======== TESTO DI PARTENZA

CEVA, Giorgio, detto il Nano
Secondo di questo nome, figlio di Giorgio (I), fu l'ultimo grande esponente della famiglia nel Medioevo. Visse tra il XIII ed il XIV secolo e consolidò ulteriormente la posizione raggiunta dal marchesato nel sec. XIII sotto la guida del padre e dello zio Guglielmo (III), entrambi figli di Guglielmo (II). Dopo di lui, nel corso del sec. XIV si assistette ad una graduale e lenta parcellizzazione del territorio del marchesato e a una inevitabile polverizzazione del potere politico della famiglia.
Il C. è menzionato dai documenti per la prima volta nel 1268. Nel decennio che precede la sua ascesa al potere, la famiglia appare costantemente alleata del Comune di Asti nei vari trattati di tregua stipulati con Carlo d'Angiò (Codex Astensis, III, docc. 944 e 946; Vergano, II, p. 126), che fin dalla sua prima discesa in Piemonte del 1258, godè dell'appoggio di Cuneo, Alba e Cherasco. Il C. proseguì la politica di legame con Asti, cercando nel contempo di ampliare le alleanze della famiglia. Così, per esempio, il 17 apr. 1268 Tomaso di Saluzzo concesse al C., a suo figlio Giorgio e a tutti i loro discendenti, sudditi e mercanti la facoltà di percorrere liberamente e in tutte le direzioni il territorio di Lequio Tanaro, con immunità da qualsiasi pedaggio.
Quando, poi, nel 1274 scoppiò la guerra tra Asti e Carlo d'Angiò, il C. si mantenne fedele alla sua tradizionale alleata. Le vicende belliche furono subito favorevoli al Comune che prima attaccò Alessandria e la costrinse alla resa, poi espugnò il castello di Neive e mosse contro Alba. Forte dell'appoggio del marchese di Saluzzo, che era passato dalla sua parte nel luglio 1275, Asti portò un nuovo attacco ad Alba e poi a Cossano costringendo i marchesi di Busca alla fuga. Con la battaglia di Roccavione del 10 nov. 1275, l'egemonia di Carlo d'Angiò venne definitivamente spezzata ed i suoi alleati si affrettarono a stringere accordi con Asti. Nell'atto del 21 agosto stipulato da Gualtiero de Alneto procuratore dell'Angioino nelle trattative di tregua con gli Astigiani, si legge che l'eventuale accordo avrebbe dovuto includere anche il C., i marchesi di Saluzzo, del Monferrato, del Carretto e di Clavesana (Tallone, doc. 547).

================
======== ESTRATTI DEI DATI

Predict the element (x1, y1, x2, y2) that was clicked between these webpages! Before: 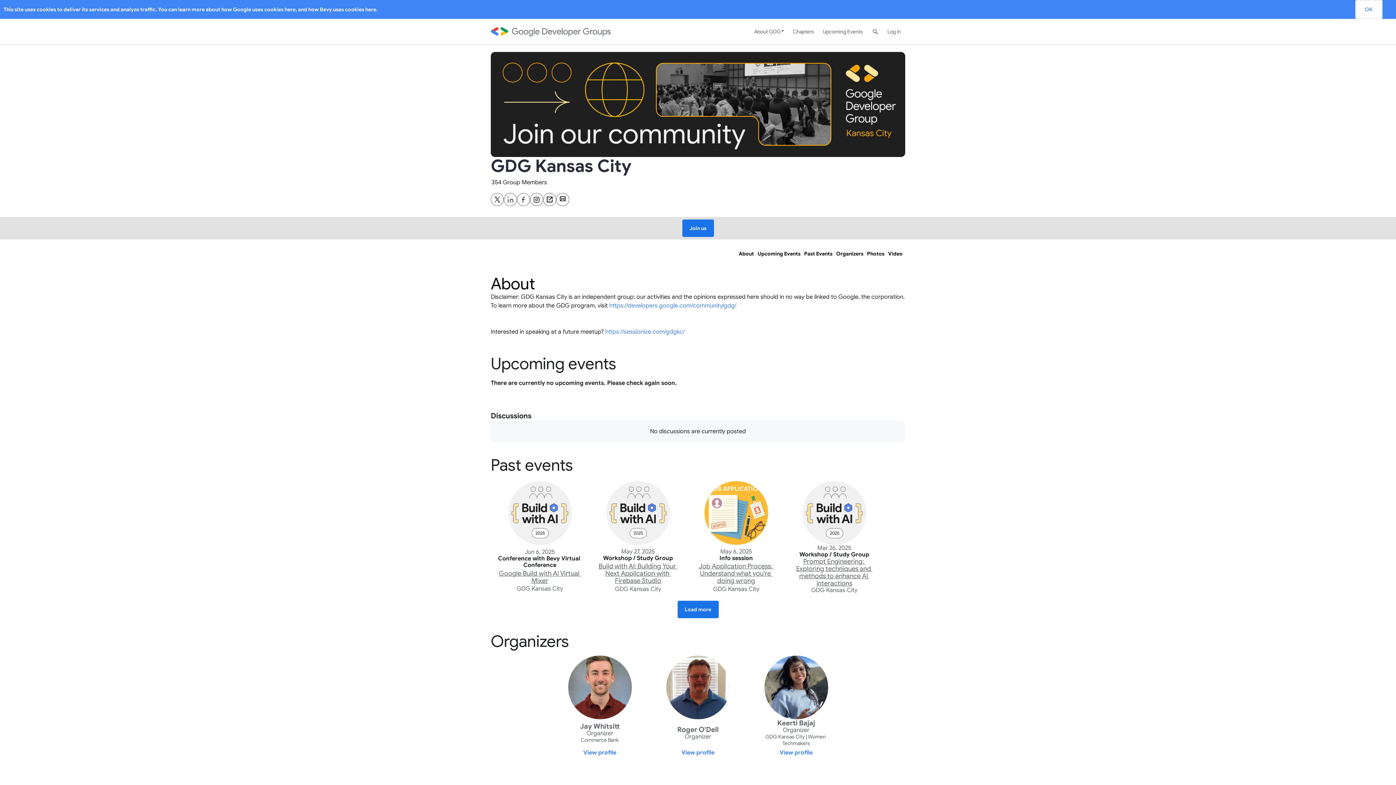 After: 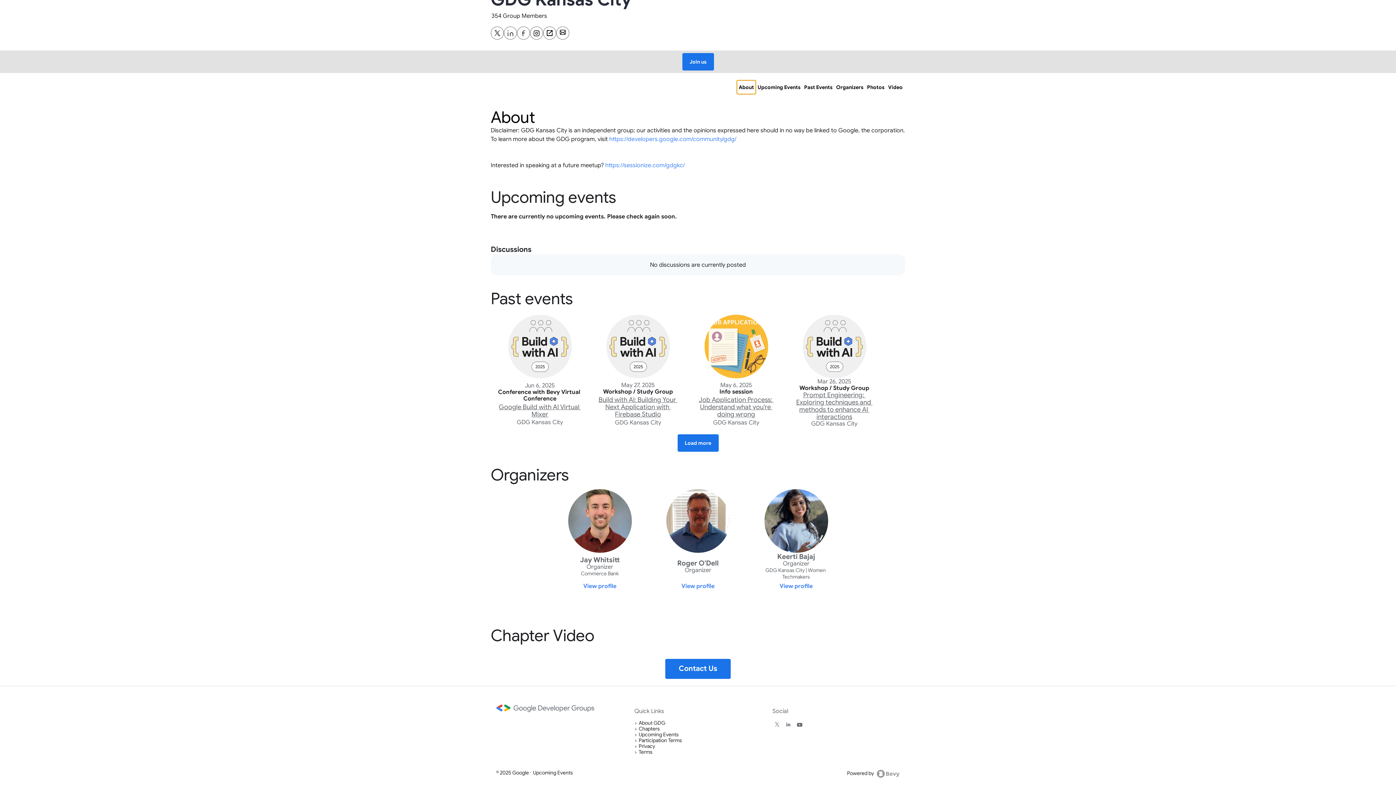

================
======== ESTRATTI DEI DATI

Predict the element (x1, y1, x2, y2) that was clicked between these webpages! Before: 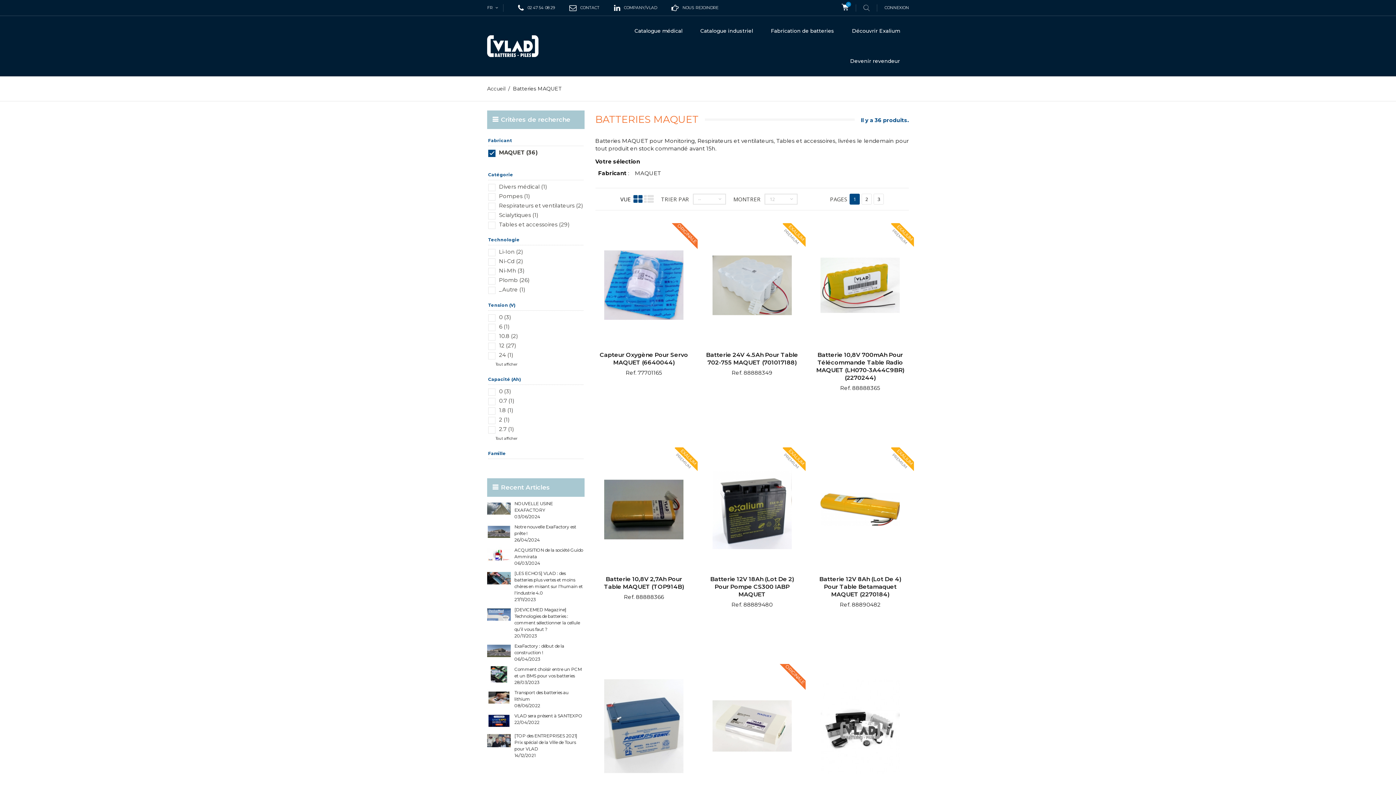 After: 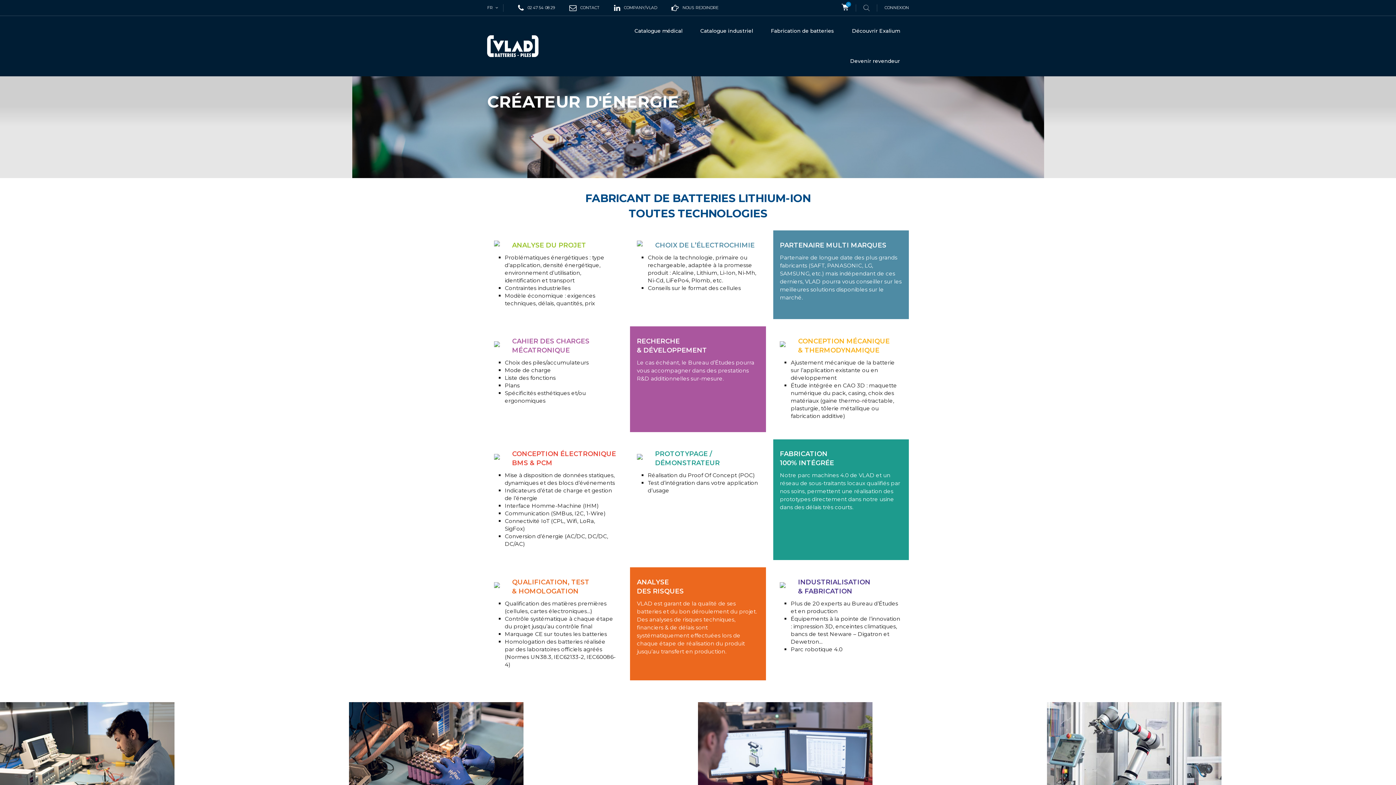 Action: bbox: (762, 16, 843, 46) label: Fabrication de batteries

================

IL TUO OBIETTIVO - Aggiorna il testo su Giorgio Ceva riscrivendone la parte compresa tra "CEVA, Giorgio, detto" e "politico della famiglia.", estremi inclusi, con "principato" al posto di "marchesato". I record riportati costituiscono materiale separato dal testo.

SOLUZIONE ESERCIZIO -
CEVA, Giorgio, detto il Nano
Secondo di questo nome, figlio di Giorgio (I), fu l'ultimo grande esponente della famiglia nel Medioevo. Visse tra il XIII ed il XIV secolo e consolidò ulteriormente la posizione raggiunta dal principato nel sec. XIII sotto la guida del padre e dello zio Guglielmo (III), entrambi figli di Guglielmo (II). Dopo di lui, nel corso del sec. XIV si assistette ad una graduale e lenta parcellizzazione del territorio del principato e a una inevitabile polverizzazione del potere politico della famiglia.